### [EXCERPT TO READ]
A RESULT in high level legal proceedings aimed at halting a United States bid to patent established cattle genetic selection techniques is expected in Melbourne tomorrow.
Meat and Livestock Australia (MLA), on behalf of producer levy payers, launched an appeal in the Federal Court of Australia two years ago against a decision by the Australian Patent Office (APO) to grant the patent to meat giant Cargill and United States company Branhaven LLC.
Lawyers for Branhaven, KL Gates in Sydney, said they were expecting the Federal Court to hand down its finding tomorrow.
Beef producer and science leaders say the patent means fees will be payable for the application of more than half the DNA-associated genetic tests used in Australia’s beef and dairy industries.
Cargill Australia has distanced itself from attempts to uphold the patent.
Branhaven acquired its interest in the patent following the bankruptcy of Cargill’s previous partner Metamorphix, according to Cargill Australia.
Fairfax Media has not been able to contact, or identify information on, Branhaven.
Companies “not in the game” taking ownership of patents with the view to extracting profit from an industry using the corresponding technology was not unusual, patent law experts said.
Lloyd Thomson, from the University of New England’s Faculty of Science, Agriculture, Business and Law, said the more common arrangement with patents was a company in a particular industry patenting an invention in order to sell its products.

Stored data items

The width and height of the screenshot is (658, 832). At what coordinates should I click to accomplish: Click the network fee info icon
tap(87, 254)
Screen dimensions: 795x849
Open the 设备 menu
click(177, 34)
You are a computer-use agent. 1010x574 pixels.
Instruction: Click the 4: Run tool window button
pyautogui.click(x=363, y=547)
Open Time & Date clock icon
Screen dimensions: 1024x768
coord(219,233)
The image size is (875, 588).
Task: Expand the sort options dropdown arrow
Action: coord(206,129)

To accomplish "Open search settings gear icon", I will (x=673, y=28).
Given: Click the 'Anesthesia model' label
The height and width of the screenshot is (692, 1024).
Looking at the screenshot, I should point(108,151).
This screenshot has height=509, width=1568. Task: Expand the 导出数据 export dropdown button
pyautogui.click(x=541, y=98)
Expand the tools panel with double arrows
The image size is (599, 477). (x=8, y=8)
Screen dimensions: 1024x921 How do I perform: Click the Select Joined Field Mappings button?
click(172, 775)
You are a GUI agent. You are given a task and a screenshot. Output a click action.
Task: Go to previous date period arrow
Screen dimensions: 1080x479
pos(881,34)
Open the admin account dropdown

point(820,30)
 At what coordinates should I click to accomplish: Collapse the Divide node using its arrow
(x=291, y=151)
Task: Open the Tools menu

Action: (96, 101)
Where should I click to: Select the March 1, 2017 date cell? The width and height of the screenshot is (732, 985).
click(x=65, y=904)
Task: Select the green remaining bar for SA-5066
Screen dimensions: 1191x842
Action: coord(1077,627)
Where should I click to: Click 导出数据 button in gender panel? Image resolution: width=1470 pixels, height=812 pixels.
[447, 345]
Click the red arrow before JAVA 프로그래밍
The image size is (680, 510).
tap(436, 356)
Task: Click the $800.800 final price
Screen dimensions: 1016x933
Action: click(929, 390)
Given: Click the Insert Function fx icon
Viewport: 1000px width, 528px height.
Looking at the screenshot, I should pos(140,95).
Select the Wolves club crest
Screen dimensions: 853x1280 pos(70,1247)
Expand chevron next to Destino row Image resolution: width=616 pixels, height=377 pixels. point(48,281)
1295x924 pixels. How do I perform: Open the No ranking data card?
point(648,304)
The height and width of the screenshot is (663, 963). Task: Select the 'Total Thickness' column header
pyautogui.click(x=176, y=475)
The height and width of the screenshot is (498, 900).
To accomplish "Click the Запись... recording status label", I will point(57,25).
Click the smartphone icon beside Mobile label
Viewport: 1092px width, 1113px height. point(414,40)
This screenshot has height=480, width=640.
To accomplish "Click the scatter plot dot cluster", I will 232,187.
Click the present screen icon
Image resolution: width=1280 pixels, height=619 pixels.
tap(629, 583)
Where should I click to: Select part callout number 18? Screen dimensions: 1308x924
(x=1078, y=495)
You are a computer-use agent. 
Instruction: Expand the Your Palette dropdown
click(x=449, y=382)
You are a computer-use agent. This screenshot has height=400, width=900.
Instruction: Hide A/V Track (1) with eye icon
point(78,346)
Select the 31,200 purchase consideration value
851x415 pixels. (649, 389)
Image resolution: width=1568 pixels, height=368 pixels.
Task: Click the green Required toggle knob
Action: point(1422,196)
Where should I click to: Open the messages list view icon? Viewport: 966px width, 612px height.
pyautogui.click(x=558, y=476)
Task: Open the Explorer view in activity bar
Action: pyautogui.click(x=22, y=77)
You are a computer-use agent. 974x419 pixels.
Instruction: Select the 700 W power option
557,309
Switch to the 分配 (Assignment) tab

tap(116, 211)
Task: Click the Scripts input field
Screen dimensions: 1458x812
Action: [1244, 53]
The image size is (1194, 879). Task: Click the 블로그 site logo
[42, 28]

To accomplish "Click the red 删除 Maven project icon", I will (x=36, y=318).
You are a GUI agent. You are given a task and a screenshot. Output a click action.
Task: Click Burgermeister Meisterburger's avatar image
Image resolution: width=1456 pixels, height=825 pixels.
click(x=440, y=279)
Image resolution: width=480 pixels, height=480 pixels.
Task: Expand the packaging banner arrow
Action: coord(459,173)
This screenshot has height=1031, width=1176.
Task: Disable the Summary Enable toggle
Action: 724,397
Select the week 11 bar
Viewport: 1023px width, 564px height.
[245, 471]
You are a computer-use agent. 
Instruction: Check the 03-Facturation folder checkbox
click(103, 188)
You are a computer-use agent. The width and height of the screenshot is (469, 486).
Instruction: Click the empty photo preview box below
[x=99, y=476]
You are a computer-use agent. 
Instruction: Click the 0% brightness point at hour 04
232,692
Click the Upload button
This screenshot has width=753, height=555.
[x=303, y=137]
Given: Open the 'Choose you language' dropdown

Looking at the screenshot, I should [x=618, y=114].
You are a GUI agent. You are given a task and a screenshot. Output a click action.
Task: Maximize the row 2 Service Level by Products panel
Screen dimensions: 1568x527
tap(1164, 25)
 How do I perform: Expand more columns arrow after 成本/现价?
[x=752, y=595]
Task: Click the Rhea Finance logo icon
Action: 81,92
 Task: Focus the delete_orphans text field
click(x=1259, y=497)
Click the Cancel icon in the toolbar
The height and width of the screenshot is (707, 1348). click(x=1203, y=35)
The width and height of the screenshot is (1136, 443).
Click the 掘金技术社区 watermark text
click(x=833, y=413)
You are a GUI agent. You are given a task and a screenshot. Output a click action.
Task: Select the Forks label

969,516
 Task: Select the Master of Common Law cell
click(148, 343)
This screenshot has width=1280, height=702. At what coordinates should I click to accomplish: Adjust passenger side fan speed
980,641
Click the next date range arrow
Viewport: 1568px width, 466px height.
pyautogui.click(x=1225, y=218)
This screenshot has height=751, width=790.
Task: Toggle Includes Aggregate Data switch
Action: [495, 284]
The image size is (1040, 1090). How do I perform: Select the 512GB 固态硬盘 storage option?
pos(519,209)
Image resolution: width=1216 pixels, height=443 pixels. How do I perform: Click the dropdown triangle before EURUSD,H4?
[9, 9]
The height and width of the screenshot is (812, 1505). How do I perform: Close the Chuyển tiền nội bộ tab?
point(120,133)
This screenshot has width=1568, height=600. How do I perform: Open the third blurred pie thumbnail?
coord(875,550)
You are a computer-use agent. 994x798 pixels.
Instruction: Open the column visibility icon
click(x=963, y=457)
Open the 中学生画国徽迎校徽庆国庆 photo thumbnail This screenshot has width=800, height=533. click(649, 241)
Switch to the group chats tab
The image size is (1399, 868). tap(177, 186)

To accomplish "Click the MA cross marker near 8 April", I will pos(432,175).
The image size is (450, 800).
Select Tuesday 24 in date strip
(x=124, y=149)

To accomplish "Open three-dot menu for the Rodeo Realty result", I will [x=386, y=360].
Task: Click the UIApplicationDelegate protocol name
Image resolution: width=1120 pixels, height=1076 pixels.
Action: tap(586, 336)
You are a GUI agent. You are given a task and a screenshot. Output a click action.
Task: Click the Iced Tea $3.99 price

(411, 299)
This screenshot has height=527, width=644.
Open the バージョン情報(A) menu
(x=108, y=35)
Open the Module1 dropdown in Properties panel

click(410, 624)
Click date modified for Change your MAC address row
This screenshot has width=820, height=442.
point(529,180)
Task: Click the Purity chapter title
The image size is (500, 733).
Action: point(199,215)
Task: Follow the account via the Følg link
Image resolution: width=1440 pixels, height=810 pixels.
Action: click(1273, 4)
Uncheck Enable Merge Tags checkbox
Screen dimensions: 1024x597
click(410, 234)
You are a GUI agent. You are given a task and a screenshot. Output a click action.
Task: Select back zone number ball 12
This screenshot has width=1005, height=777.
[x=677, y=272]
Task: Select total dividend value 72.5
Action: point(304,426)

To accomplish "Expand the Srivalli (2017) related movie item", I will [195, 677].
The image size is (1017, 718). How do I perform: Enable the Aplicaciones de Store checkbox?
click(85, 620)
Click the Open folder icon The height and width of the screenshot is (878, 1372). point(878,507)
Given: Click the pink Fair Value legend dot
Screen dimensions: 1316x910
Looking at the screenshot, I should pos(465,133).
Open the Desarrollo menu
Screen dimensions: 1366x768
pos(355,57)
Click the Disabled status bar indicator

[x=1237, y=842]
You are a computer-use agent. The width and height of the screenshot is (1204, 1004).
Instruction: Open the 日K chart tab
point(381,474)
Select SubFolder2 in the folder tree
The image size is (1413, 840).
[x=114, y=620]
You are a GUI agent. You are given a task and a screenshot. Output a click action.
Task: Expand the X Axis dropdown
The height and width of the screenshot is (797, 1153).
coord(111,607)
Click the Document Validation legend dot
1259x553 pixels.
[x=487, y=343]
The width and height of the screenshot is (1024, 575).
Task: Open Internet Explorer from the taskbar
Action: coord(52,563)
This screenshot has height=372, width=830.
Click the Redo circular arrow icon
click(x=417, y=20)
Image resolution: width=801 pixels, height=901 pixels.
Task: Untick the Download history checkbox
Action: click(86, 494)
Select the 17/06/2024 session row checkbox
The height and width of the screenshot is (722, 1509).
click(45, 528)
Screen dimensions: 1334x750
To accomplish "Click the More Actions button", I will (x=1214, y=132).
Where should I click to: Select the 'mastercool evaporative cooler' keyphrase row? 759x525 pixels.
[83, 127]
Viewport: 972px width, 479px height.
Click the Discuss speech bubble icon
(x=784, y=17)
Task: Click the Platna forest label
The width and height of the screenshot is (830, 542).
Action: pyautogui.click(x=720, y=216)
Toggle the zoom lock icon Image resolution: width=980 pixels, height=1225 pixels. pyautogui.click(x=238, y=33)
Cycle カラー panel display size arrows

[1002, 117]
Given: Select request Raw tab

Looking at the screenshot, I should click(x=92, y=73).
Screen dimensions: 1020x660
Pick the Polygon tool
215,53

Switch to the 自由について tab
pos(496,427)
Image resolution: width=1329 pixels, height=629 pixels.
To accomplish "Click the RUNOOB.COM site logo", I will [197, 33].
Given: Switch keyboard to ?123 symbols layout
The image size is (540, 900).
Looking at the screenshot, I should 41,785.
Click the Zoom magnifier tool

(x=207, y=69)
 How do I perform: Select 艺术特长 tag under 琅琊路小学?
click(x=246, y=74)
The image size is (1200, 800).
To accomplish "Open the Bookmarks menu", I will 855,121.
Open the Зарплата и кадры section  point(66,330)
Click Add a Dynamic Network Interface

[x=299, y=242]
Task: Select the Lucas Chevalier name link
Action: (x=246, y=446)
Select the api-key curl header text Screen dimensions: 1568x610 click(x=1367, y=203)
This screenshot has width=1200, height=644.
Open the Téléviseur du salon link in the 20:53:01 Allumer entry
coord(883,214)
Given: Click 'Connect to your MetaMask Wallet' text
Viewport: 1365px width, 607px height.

### [TASK OBJECTIVE]
Can you continue the article on the cattle genetics patent appeal, picking up after its last sentence? The data above is separate material from the article on the cattle genetics patent.

### [RESPONSE FOR THIS EXERCISE]
Mr Thomson, who has a Master of Intellectual Property (IP), is the faculty’s commercialisation and industry adoption manager. He quoted Rob McInnes, one of Australia’s leading IP lawyers, saying the golden rule was “if you can’t protect it, you can’t commercialise it”.
“Essentially, most organisations who own patents are in the business relating to those patents - the likes of Apple and Samsung,” he said.
“Then we have a class of patent owners who extract value from their patent portfolio – non-practicing entities (NPE).
“The business model is to acquire patents, target a weak industry participant who is using the technology and demand a licence. The NPE then works its way through the industry to obtain more licences.
“The interesting thing with licensing is it can be split narrowly - by territory, by field. A lot of different people can be paying a slice, which adds up to a substantial revenue stream.
“This behaviour happens in many industries, not just agriculture.”
Theoretically, if Branhaven survives the appeal, it might target anywhere in the world a healthy and progressive cattle industry operated.
NPEs, sometimes called “patent trolls” by their opponents, typically seek to quickly exploit a patent portfolio after acquisition, which may be achieved by buying the patents or the company that owns them.
“Keep in mind, at any point in time, patents can become invalid through a court challenge and an owner is paying registration fees every year to keep it,” Mr Thomson said.
“That tends to force a company to do something with the patent, or abandon it.”